▶ _Stored items from a collection_:
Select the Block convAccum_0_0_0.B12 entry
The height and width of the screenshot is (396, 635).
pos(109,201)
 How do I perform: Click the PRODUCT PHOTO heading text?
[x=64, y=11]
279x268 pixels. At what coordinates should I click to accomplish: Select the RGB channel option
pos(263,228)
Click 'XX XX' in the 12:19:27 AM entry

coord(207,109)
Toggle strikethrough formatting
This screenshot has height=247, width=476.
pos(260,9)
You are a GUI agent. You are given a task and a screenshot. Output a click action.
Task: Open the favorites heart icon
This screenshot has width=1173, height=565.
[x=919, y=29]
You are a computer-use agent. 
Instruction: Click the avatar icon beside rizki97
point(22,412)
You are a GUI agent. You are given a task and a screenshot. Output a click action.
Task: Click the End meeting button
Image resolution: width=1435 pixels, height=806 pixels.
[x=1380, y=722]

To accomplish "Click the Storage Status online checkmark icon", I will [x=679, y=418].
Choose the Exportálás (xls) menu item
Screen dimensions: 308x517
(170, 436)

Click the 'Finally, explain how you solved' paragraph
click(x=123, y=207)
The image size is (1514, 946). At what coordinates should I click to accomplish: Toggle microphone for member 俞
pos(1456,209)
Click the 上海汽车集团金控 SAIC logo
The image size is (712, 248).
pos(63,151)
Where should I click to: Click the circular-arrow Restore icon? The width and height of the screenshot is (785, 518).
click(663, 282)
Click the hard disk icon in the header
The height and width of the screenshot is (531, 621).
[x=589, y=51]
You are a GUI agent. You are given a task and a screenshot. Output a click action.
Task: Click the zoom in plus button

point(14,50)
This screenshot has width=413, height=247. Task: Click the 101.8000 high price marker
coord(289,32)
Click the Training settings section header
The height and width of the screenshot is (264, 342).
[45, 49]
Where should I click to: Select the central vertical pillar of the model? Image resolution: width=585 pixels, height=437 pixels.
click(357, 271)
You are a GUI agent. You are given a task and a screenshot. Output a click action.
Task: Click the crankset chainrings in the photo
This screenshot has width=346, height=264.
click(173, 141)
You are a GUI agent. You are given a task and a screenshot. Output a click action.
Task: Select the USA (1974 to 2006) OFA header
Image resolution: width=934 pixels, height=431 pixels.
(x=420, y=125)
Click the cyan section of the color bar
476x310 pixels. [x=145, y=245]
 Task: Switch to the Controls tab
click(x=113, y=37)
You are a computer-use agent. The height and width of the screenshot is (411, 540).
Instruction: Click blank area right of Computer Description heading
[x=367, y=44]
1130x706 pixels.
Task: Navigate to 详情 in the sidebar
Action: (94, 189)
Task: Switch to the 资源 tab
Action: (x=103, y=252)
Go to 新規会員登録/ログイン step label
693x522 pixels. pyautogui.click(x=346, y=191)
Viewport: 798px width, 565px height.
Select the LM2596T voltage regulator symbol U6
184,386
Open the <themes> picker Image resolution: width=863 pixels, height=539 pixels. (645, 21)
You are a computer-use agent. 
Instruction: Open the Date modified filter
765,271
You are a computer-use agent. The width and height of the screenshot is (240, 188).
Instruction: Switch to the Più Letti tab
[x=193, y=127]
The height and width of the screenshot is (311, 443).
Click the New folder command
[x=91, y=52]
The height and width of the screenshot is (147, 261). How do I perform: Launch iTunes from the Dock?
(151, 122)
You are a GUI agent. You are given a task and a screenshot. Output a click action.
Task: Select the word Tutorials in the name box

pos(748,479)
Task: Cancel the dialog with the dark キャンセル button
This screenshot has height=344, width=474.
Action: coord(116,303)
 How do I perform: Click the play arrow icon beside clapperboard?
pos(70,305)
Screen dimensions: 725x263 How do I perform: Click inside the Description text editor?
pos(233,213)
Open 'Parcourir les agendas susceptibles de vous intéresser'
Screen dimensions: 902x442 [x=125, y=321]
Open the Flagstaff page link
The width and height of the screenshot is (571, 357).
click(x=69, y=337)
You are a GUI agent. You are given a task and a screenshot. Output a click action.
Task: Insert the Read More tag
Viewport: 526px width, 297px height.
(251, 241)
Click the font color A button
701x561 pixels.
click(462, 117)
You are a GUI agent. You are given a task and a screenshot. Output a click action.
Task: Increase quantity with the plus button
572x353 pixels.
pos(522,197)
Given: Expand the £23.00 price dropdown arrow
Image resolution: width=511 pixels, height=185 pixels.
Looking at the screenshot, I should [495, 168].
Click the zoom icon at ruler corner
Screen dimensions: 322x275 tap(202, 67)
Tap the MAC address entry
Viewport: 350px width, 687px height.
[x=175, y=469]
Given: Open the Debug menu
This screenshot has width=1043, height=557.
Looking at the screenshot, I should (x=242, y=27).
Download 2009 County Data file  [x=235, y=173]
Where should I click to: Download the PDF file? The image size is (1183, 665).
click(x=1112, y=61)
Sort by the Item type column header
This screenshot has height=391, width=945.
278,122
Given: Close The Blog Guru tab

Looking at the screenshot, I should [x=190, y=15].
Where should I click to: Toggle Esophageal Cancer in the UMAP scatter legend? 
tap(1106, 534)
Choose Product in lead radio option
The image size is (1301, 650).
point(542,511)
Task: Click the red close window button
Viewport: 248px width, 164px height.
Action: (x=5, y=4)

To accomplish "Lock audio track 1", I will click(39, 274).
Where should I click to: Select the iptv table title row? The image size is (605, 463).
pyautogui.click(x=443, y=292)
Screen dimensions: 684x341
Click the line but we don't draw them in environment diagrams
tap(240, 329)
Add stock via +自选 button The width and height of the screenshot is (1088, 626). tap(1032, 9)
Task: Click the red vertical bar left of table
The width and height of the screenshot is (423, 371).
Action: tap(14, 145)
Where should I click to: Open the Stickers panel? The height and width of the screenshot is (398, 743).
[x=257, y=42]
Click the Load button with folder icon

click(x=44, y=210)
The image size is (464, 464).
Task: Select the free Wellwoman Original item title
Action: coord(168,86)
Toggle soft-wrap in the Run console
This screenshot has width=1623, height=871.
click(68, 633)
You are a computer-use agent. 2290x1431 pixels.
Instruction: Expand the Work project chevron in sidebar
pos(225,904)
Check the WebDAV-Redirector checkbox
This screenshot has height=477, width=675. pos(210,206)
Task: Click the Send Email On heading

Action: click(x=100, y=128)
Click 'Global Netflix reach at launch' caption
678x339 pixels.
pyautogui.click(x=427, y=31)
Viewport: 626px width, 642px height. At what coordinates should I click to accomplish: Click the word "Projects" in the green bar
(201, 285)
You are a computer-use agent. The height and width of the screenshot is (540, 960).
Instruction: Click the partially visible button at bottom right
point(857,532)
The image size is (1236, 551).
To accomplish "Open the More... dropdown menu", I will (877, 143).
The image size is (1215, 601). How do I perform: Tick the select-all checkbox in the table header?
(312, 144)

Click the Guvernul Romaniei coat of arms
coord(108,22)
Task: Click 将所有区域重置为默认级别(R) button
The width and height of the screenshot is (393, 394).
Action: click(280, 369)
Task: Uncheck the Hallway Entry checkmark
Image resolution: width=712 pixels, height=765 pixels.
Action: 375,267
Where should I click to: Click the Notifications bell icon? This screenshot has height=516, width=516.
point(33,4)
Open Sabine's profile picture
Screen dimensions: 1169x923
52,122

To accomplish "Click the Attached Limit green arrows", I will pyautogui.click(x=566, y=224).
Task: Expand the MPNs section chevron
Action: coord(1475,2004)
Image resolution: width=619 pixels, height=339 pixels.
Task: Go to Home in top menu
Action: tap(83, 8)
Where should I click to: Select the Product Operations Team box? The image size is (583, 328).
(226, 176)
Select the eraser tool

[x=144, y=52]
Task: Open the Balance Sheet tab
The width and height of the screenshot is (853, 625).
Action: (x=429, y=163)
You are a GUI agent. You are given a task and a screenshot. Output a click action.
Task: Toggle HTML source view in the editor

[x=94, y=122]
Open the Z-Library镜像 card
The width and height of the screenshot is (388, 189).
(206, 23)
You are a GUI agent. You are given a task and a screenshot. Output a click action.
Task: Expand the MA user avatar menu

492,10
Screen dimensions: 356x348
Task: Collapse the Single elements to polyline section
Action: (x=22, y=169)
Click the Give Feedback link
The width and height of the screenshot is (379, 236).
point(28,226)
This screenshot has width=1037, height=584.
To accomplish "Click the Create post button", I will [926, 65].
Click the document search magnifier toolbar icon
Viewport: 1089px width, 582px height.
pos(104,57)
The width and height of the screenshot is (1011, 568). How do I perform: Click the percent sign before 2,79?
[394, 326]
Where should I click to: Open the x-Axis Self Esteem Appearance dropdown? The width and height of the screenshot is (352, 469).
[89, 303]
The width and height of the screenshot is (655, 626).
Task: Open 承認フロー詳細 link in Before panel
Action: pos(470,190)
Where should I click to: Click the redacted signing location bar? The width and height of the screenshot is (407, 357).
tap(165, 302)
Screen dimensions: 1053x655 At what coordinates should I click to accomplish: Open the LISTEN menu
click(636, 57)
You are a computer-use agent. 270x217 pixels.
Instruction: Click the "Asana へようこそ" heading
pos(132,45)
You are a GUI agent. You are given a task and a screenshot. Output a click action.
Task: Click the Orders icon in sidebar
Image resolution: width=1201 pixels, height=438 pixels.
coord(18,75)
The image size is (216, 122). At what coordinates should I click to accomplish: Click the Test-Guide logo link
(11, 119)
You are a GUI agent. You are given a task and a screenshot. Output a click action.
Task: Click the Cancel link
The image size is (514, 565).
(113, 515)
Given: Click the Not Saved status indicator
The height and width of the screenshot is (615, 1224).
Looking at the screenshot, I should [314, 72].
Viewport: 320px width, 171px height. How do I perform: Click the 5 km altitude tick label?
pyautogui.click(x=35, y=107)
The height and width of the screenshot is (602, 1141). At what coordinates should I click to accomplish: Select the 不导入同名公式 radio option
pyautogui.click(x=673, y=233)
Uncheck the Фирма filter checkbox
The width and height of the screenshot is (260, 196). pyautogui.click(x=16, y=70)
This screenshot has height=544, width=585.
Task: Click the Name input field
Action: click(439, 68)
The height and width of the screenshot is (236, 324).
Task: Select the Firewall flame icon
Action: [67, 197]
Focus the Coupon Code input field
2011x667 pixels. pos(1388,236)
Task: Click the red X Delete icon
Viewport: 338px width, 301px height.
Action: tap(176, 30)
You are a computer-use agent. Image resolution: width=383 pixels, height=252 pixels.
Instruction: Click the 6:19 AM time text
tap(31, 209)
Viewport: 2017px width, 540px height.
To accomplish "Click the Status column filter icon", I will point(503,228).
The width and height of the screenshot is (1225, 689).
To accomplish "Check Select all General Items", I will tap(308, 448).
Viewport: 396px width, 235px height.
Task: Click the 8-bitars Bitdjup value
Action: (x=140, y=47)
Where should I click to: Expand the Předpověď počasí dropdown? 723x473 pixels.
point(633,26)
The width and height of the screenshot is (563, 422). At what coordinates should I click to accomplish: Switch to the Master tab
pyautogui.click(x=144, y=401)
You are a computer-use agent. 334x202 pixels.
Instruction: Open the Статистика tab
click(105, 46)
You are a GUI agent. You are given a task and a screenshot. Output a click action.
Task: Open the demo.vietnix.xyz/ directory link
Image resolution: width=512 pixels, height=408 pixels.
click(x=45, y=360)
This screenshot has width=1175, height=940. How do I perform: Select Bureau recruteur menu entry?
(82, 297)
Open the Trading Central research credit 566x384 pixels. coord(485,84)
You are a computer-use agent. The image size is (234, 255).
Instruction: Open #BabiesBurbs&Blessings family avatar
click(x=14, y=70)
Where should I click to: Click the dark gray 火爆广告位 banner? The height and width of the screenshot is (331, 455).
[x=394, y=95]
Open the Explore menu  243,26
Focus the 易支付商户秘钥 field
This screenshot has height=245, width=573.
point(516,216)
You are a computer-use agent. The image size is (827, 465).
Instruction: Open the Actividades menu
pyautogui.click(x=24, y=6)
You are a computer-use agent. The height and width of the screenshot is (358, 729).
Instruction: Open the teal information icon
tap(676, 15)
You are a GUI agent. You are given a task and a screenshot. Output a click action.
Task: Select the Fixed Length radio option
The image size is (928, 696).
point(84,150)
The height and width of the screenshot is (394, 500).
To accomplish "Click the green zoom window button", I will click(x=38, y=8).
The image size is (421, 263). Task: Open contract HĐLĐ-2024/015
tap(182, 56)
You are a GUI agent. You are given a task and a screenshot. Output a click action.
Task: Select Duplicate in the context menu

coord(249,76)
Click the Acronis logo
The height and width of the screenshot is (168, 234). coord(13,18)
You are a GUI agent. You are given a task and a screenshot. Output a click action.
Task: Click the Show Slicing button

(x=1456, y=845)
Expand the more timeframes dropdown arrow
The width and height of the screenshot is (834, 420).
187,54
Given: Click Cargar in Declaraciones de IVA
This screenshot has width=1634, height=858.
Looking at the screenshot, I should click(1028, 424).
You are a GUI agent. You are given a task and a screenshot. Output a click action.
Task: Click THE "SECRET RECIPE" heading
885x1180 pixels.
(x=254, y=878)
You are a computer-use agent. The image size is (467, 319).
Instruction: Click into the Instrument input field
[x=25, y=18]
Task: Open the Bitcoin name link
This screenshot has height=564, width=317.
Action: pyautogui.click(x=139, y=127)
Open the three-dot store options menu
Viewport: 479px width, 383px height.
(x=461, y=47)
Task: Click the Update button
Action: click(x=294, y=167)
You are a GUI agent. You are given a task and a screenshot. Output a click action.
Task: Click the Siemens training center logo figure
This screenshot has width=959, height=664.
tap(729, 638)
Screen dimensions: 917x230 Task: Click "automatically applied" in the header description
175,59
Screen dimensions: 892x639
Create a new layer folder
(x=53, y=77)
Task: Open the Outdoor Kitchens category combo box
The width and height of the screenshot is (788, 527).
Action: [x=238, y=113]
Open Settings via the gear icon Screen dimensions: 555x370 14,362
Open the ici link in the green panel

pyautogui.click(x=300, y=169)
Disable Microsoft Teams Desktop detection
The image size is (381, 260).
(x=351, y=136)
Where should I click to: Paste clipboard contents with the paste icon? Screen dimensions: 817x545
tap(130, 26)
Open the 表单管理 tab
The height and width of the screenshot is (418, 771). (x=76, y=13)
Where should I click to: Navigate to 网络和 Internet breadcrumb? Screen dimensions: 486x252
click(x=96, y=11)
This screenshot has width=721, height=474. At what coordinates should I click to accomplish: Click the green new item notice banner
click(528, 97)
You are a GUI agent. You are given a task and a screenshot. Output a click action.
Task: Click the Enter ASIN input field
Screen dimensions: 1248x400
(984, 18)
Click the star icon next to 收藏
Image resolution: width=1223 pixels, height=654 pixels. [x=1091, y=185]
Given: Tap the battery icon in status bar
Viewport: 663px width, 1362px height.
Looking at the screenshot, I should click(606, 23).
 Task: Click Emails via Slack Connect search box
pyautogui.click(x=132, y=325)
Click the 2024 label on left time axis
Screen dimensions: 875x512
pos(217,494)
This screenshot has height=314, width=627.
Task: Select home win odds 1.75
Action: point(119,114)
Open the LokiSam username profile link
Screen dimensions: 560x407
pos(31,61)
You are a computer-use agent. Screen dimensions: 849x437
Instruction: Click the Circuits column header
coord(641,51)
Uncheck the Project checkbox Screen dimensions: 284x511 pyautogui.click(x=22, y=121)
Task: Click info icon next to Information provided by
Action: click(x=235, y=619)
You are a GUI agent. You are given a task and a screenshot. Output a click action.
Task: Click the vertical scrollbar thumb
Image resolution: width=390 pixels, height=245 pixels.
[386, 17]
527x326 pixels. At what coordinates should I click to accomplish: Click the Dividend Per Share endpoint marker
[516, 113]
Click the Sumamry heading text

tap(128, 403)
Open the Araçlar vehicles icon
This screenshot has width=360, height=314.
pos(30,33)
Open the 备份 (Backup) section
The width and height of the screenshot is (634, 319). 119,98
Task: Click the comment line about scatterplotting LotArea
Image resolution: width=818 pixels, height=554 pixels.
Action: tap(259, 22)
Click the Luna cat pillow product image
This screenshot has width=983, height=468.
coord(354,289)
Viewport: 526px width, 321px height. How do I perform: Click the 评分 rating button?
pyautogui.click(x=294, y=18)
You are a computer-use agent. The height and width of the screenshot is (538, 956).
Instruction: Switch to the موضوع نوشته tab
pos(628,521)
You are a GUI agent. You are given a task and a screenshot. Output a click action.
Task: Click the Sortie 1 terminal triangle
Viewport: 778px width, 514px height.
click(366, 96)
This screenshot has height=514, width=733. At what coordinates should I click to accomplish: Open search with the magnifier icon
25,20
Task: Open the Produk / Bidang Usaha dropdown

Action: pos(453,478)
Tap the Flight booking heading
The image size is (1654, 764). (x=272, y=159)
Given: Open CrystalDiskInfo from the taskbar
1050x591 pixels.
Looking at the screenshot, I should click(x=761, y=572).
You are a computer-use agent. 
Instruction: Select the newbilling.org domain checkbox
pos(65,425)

▶ _Try it_:
Lines from the start of the entries through the one containing "Click the 上海汽车集团金控 SAIC logo" are to be set down again exactly, both ends included.

▶ _Response for this exercise_:
Select the Block convAccum_0_0_0.B12 entry
The height and width of the screenshot is (396, 635).
pos(109,201)
 How do I perform: Click the PRODUCT PHOTO heading text?
[x=64, y=11]
279x268 pixels. At what coordinates should I click to accomplish: Select the RGB channel option
pos(263,228)
Click 'XX XX' in the 12:19:27 AM entry

coord(207,109)
Toggle strikethrough formatting
This screenshot has height=247, width=476.
pos(260,9)
You are a GUI agent. You are given a task and a screenshot. Output a click action.
Task: Open the favorites heart icon
This screenshot has width=1173, height=565.
[x=919, y=29]
You are a computer-use agent. 
Instruction: Click the avatar icon beside rizki97
point(22,412)
You are a GUI agent. You are given a task and a screenshot. Output a click action.
Task: Click the End meeting button
Image resolution: width=1435 pixels, height=806 pixels.
[x=1380, y=722]

To accomplish "Click the Storage Status online checkmark icon", I will [x=679, y=418].
Choose the Exportálás (xls) menu item
Screen dimensions: 308x517
(170, 436)

Click the 'Finally, explain how you solved' paragraph
click(x=123, y=207)
The image size is (1514, 946). At what coordinates should I click to accomplish: Toggle microphone for member 俞
pos(1456,209)
Click the 上海汽车集团金控 SAIC logo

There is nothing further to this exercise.